Tangential question: why does it normally take so long to start traditional VMs ...

jeroenhd · 2025-05-30T15:53:52 1748620432

You can optimize a lot to start a Linux kernel in under a second, but if you're using a standard kernel, there are all manners of timeouts and poll attempts that make the kernel waste time booting. There's also a non-trivial amount of time the VM spends in the UEFI/CSM system preparing the virtual hardware and initializing the system environment for your bootloader. I'm pretty sure WSL2 uses a special kernel to avoid the unnecessary overhead.

You also need to start OS services, configure filesystems, prepare caches, configure networking, and so on.

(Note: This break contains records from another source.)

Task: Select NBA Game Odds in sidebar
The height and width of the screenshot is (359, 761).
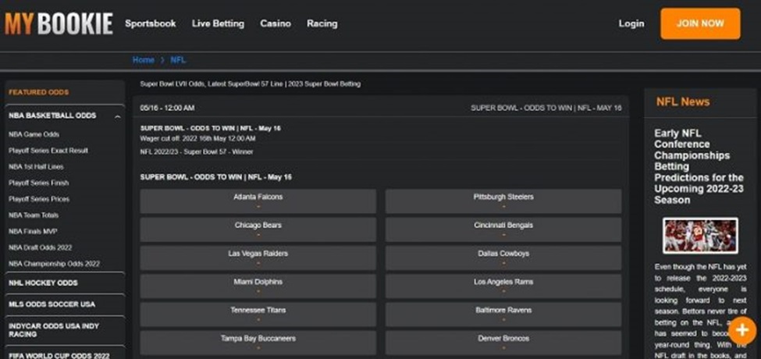Action: pyautogui.click(x=34, y=134)
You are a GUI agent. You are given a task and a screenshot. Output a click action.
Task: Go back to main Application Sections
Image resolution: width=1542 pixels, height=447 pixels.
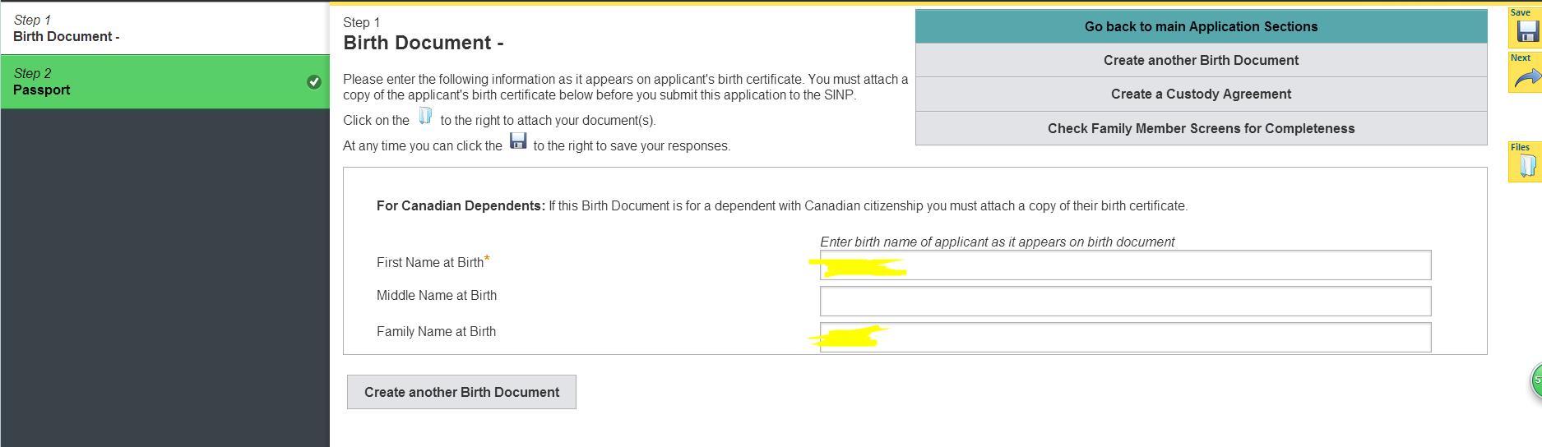click(1201, 26)
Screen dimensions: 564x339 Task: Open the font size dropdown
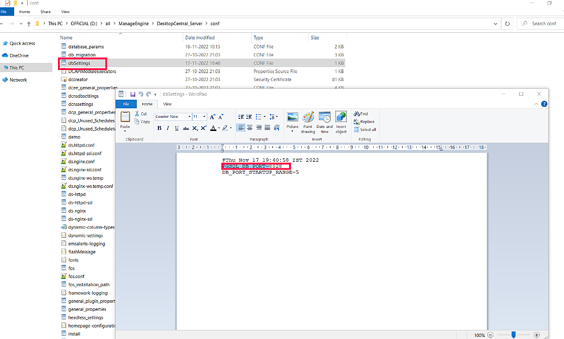[x=203, y=116]
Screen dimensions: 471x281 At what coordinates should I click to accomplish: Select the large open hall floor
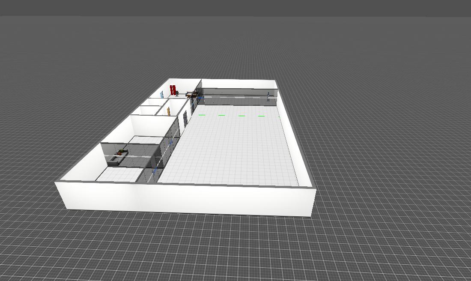231,150
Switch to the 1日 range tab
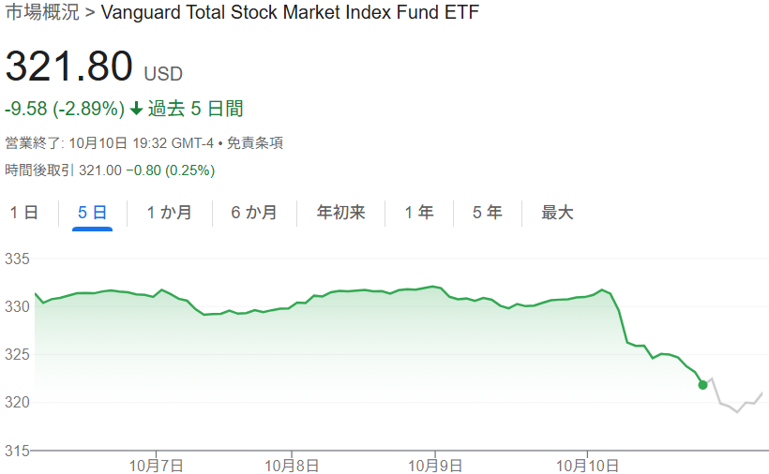The height and width of the screenshot is (474, 769). [x=24, y=213]
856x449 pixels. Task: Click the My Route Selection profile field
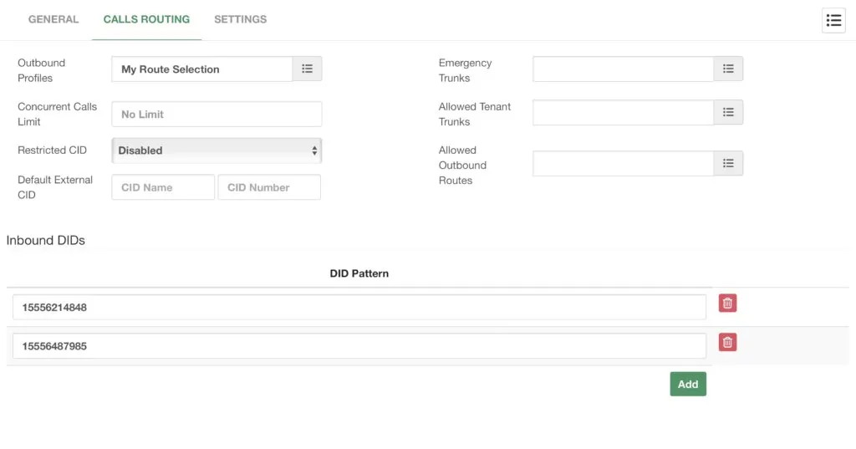pos(202,69)
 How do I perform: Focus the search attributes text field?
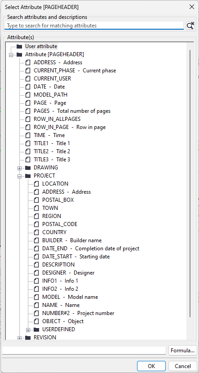[x=94, y=26]
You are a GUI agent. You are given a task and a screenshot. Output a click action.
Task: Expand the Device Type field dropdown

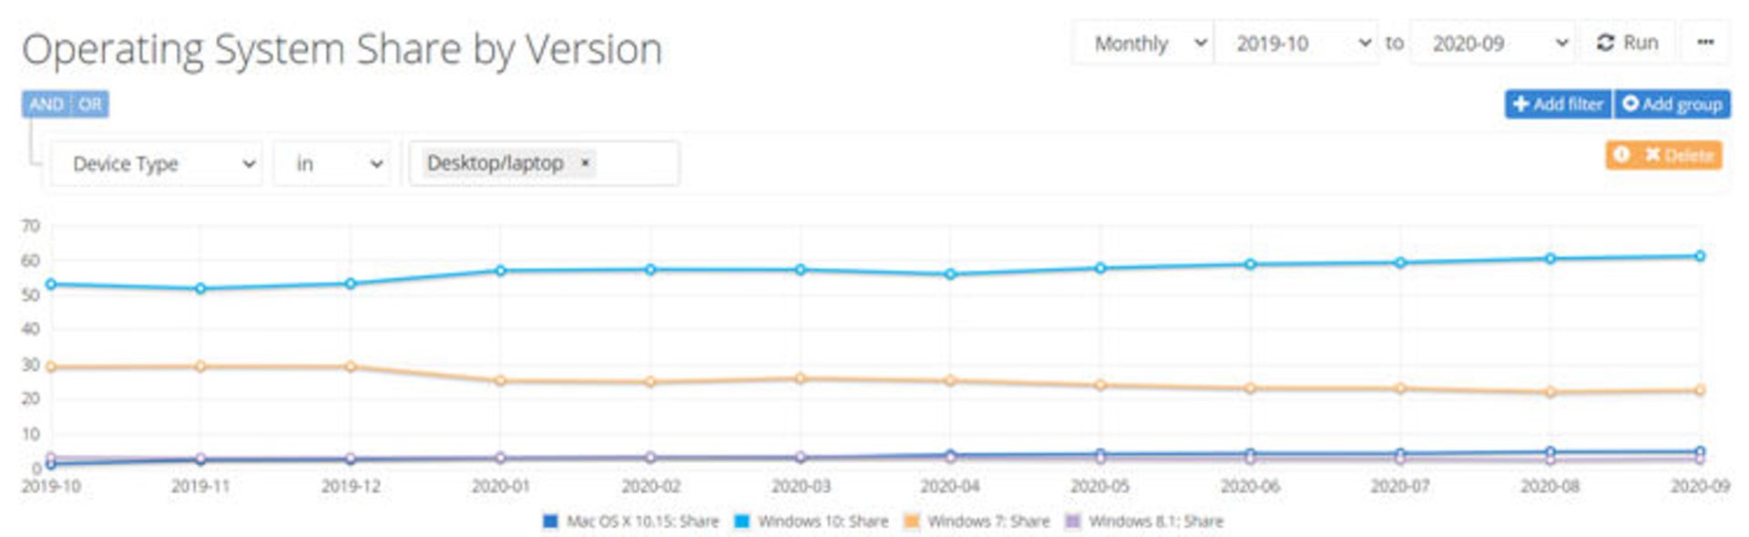click(157, 163)
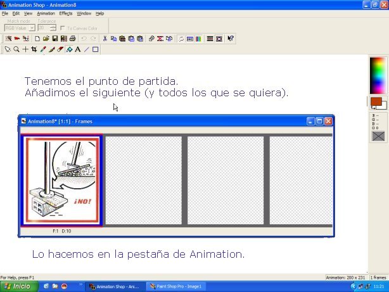Click the foreground color swatch
389x292 pixels.
coord(376,101)
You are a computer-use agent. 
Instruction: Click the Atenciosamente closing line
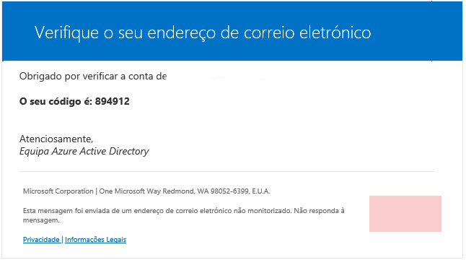click(56, 139)
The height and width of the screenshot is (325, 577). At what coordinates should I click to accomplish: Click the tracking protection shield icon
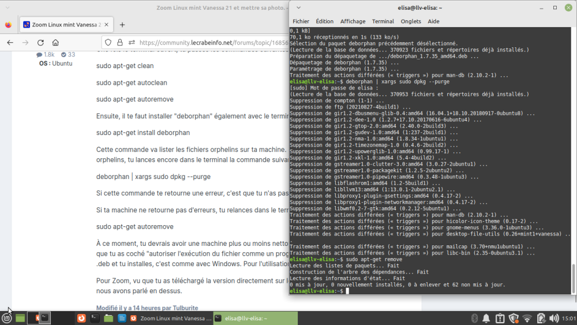pyautogui.click(x=107, y=43)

If you're not booting UKIs or similar tools, you'll also be loading a bootloader, then loading an initramfs into memory, then loading the main OS and starting the services you actually need, with eachsstep requiring certain daemons and hardware probes to work correctly.

There are tools to fix this problem. Amazon's Firecracker can start a Linux VM in a time similar to that of a container (milliseconds) by basically storing the initialized state of the VM and loading that into memory instead of actually performing a real boot. https://firecracker-microvm.github.io/

On Windows, I think it depends on the hypervisor you use. Hyper V has a pretty slow UEFI environment, its hard disk access always seems rather slow to me, and most Linux distro don't seem to package dedicated minimal kernels for it.

dataflow · 2025-05-30T16:46:50 1748623610

That's not what I'm asking about.

I'm saying it takes a long time for it to even execute a single instruction, in the BIOS itself. Even for the window to pop up, before you can even pause the VM (because it hasn't even started yet). What you're describing comes after all that, which I already understand and am not asking about.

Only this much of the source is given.